(Input data Opens)

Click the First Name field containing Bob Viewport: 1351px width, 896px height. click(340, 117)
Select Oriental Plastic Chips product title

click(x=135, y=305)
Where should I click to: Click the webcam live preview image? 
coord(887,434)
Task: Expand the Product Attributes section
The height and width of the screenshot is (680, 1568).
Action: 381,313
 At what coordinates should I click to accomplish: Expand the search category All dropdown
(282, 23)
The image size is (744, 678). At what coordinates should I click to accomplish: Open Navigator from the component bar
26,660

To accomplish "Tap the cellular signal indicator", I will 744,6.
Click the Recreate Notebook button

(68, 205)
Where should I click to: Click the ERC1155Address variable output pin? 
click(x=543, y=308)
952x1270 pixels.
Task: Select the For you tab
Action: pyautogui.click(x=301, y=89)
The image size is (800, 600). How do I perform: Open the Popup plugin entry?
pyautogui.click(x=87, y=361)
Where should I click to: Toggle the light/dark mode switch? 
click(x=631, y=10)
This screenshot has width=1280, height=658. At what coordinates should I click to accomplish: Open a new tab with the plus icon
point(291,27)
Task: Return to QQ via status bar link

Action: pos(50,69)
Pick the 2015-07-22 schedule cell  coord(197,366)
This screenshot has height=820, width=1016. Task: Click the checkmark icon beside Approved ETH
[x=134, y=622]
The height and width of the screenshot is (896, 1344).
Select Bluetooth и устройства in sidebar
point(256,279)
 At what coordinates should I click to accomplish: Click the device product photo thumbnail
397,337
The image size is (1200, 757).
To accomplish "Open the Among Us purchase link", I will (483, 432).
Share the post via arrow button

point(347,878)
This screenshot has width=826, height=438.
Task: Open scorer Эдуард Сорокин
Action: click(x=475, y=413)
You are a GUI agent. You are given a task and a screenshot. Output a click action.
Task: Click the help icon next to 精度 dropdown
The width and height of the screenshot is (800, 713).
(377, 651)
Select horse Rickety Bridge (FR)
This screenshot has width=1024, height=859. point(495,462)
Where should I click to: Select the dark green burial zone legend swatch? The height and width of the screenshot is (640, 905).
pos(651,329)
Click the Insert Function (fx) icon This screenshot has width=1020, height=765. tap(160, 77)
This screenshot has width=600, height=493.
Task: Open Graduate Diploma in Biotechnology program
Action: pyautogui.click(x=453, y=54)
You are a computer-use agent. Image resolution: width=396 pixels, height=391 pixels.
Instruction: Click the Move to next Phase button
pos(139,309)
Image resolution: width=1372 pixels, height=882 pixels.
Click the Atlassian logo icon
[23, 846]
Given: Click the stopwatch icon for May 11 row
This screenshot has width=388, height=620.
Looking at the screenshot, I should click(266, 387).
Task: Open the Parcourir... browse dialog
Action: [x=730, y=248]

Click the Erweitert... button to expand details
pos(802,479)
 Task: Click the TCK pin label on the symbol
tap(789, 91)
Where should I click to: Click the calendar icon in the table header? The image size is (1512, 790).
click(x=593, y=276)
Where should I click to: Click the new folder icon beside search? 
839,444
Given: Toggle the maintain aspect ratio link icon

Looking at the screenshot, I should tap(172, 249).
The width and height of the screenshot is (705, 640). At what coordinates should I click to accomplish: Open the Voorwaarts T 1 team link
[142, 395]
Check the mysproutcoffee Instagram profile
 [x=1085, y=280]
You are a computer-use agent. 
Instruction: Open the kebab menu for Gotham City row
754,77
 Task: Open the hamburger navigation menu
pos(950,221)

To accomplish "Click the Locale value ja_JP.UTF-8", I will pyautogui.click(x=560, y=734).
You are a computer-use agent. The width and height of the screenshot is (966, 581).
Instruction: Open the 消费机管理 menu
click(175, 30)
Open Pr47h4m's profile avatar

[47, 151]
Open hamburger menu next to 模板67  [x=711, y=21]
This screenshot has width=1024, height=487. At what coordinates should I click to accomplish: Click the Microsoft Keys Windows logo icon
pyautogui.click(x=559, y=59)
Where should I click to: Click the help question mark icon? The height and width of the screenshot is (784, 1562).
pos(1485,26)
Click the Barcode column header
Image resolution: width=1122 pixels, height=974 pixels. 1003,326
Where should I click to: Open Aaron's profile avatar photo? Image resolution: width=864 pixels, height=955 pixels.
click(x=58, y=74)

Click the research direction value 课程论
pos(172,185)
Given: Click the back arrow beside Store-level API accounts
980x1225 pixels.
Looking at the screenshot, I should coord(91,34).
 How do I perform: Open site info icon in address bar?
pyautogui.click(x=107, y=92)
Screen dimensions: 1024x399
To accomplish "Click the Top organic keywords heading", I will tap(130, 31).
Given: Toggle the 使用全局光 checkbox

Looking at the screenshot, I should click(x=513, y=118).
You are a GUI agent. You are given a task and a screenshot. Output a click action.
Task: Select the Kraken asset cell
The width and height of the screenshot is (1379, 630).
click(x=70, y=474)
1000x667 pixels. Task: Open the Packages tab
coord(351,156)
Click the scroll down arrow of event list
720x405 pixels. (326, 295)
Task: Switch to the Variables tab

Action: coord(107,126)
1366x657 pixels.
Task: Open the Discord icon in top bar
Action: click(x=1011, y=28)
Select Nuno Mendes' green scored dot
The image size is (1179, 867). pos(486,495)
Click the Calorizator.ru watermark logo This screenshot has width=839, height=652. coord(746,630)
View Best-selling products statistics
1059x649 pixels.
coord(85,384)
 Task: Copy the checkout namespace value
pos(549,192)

(Input data Closes)

Provide an exact copy of all the material.

** Solution to this task **
Click the First Name field containing Bob Viewport: 1351px width, 896px height. click(340, 117)
Select Oriental Plastic Chips product title

click(x=135, y=305)
Where should I click to: Click the webcam live preview image? 
coord(887,434)
Task: Expand the Product Attributes section
The height and width of the screenshot is (680, 1568).
Action: 381,313
 At what coordinates should I click to accomplish: Expand the search category All dropdown
(282, 23)
The image size is (744, 678). At what coordinates should I click to accomplish: Open Navigator from the component bar
26,660

To accomplish "Tap the cellular signal indicator", I will 744,6.
Click the Recreate Notebook button

(68, 205)
Where should I click to: Click the ERC1155Address variable output pin? 
click(x=543, y=308)
952x1270 pixels.
Task: Select the For you tab
Action: pyautogui.click(x=301, y=89)
The image size is (800, 600). How do I perform: Open the Popup plugin entry?
pyautogui.click(x=87, y=361)
Where should I click to: Toggle the light/dark mode switch? 
click(x=631, y=10)
This screenshot has width=1280, height=658. At what coordinates should I click to accomplish: Open a new tab with the plus icon
point(291,27)
Task: Return to QQ via status bar link

Action: pos(50,69)
Pick the 2015-07-22 schedule cell  coord(197,366)
This screenshot has height=820, width=1016. Task: Click the checkmark icon beside Approved ETH
[x=134, y=622]
The height and width of the screenshot is (896, 1344).
Select Bluetooth и устройства in sidebar
point(256,279)
 At what coordinates should I click to accomplish: Click the device product photo thumbnail
397,337
The image size is (1200, 757).
To accomplish "Open the Among Us purchase link", I will (483, 432).
Share the post via arrow button

point(347,878)
This screenshot has width=826, height=438.
Task: Open scorer Эдуард Сорокин
Action: click(x=475, y=413)
You are a GUI agent. You are given a task and a screenshot. Output a click action.
Task: Click the help icon next to 精度 dropdown
The width and height of the screenshot is (800, 713).
(377, 651)
Select horse Rickety Bridge (FR)
This screenshot has width=1024, height=859. point(495,462)
Where should I click to: Select the dark green burial zone legend swatch? The height and width of the screenshot is (640, 905).
pos(651,329)
Click the Insert Function (fx) icon This screenshot has width=1020, height=765. tap(160, 77)
This screenshot has width=600, height=493.
Task: Open Graduate Diploma in Biotechnology program
Action: pyautogui.click(x=453, y=54)
You are a computer-use agent. Image resolution: width=396 pixels, height=391 pixels.
Instruction: Click the Move to next Phase button
pos(139,309)
Image resolution: width=1372 pixels, height=882 pixels.
Click the Atlassian logo icon
[23, 846]
Given: Click the stopwatch icon for May 11 row
This screenshot has width=388, height=620.
Looking at the screenshot, I should click(266, 387).
Task: Open the Parcourir... browse dialog
Action: [x=730, y=248]

Click the Erweitert... button to expand details
pos(802,479)
 Task: Click the TCK pin label on the symbol
tap(789, 91)
Where should I click to: Click the calendar icon in the table header? The image size is (1512, 790).
click(x=593, y=276)
Where should I click to: Click the new folder icon beside search? 
839,444
Given: Toggle the maintain aspect ratio link icon

Looking at the screenshot, I should tap(172, 249).
The width and height of the screenshot is (705, 640). At what coordinates should I click to accomplish: Open the Voorwaarts T 1 team link
[142, 395]
Check the mysproutcoffee Instagram profile
 [x=1085, y=280]
You are a computer-use agent. 
Instruction: Open the kebab menu for Gotham City row
754,77
 Task: Open the hamburger navigation menu
pos(950,221)

To accomplish "Click the Locale value ja_JP.UTF-8", I will pyautogui.click(x=560, y=734).
You are a computer-use agent. The width and height of the screenshot is (966, 581).
Instruction: Open the 消费机管理 menu
click(175, 30)
Open Pr47h4m's profile avatar

[47, 151]
Open hamburger menu next to 模板67  [x=711, y=21]
This screenshot has width=1024, height=487. At what coordinates should I click to accomplish: Click the Microsoft Keys Windows logo icon
pyautogui.click(x=559, y=59)
Where should I click to: Click the help question mark icon? The height and width of the screenshot is (784, 1562).
pos(1485,26)
Click the Barcode column header
Image resolution: width=1122 pixels, height=974 pixels. 1003,326
Where should I click to: Open Aaron's profile avatar photo? Image resolution: width=864 pixels, height=955 pixels.
click(x=58, y=74)

Click the research direction value 课程论
pos(172,185)
Given: Click the back arrow beside Store-level API accounts
980x1225 pixels.
Looking at the screenshot, I should coord(91,34).
 How do I perform: Open site info icon in address bar?
pyautogui.click(x=107, y=92)
Screen dimensions: 1024x399
To accomplish "Click the Top organic keywords heading", I will tap(130, 31).
Given: Toggle the 使用全局光 checkbox

Looking at the screenshot, I should click(x=513, y=118).
You are a GUI agent. You are given a task and a screenshot. Output a click action.
Task: Select the Kraken asset cell
The width and height of the screenshot is (1379, 630).
click(x=70, y=474)
1000x667 pixels. Task: Open the Packages tab
coord(351,156)
Click the scroll down arrow of event list
720x405 pixels. (326, 295)
Task: Switch to the Variables tab

Action: coord(107,126)
1366x657 pixels.
Task: Open the Discord icon in top bar
Action: click(x=1011, y=28)
Select Nuno Mendes' green scored dot
The image size is (1179, 867). pos(486,495)
Click the Calorizator.ru watermark logo This screenshot has width=839, height=652. coord(746,630)
View Best-selling products statistics
1059x649 pixels.
coord(85,384)
 Task: Copy the checkout namespace value
pos(549,192)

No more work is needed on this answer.